Fig. 1. Missense and null Trp53 mutations promote mouse colon tumor progression in CDX2P-CreER^T2 Apc ^fl/+, Kras ^LSL-G12D (AK) mice.

a Kaplan-Meier survival curves of CDX2P-CreER^T2AK (AK) mice (n=10, median survival = 336 days), CDX2P-CreER^T2AKP^270/+ (AKP^270/+) mice (n=16, median survival = 166 days), CDX2P-CreER^T2AKP^fl/fl (AKP^fl/fl) mice (n=16, median survival = 97 days) and CDX2P-CreER^T2AKP^270/fl (AKP^270/fl) mice (n=20, median survival = 88 days). TAM was administered daily for two days and time zero represents the second of these days. P-values were obtained by log-rank test in the following comparisons: P = 1.4E-6 for AK vs. AKP^270/+; P = 1.4E-7 for AKP^fl/fl vs. AKP^270/+; P = 1.9E-8 for AKP^270/fl vs. AKP^270/+. b Percent of colon tumors with different depths of invasion from AK mice, AKP^270/+ mice, AKP^fl/fl mice and AKP^270/fl mice. Data are from multiple lesions per mouse (n=10–14 mice per group). P-values based on Fisher Exact tests and Exact Poisson tests are shown in Table 1 and Supplementary Table 1, respectively.
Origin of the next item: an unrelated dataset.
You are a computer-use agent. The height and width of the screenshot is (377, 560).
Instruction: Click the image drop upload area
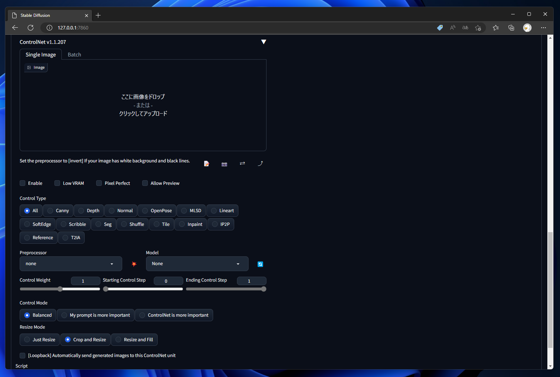143,105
Error bars are standard error of the mean. A: adenoma; SM: submucosa; MP: muscularis propria; SS: subserosa; S: serosa. c, d Hematoxylin and eosin (H&E) staining of representative invasive tumors from proximal colon (right) and cecum (left) tissues are shown for AKP^270/fl mice (c) and AKP^fl/fl mice (d). Tumors in (c) and (d) were collected 3 months after TAM injection. Images with high magnification are shown in the bottom panels and are boxed in the lower magnified areas in the corresponding top panels. The dashed lines indicate the boundary between muscular layer and subserosa. Scale bars: 500 μm for low magnification image (top panels); 100 μm for high magnification images (bottom panels).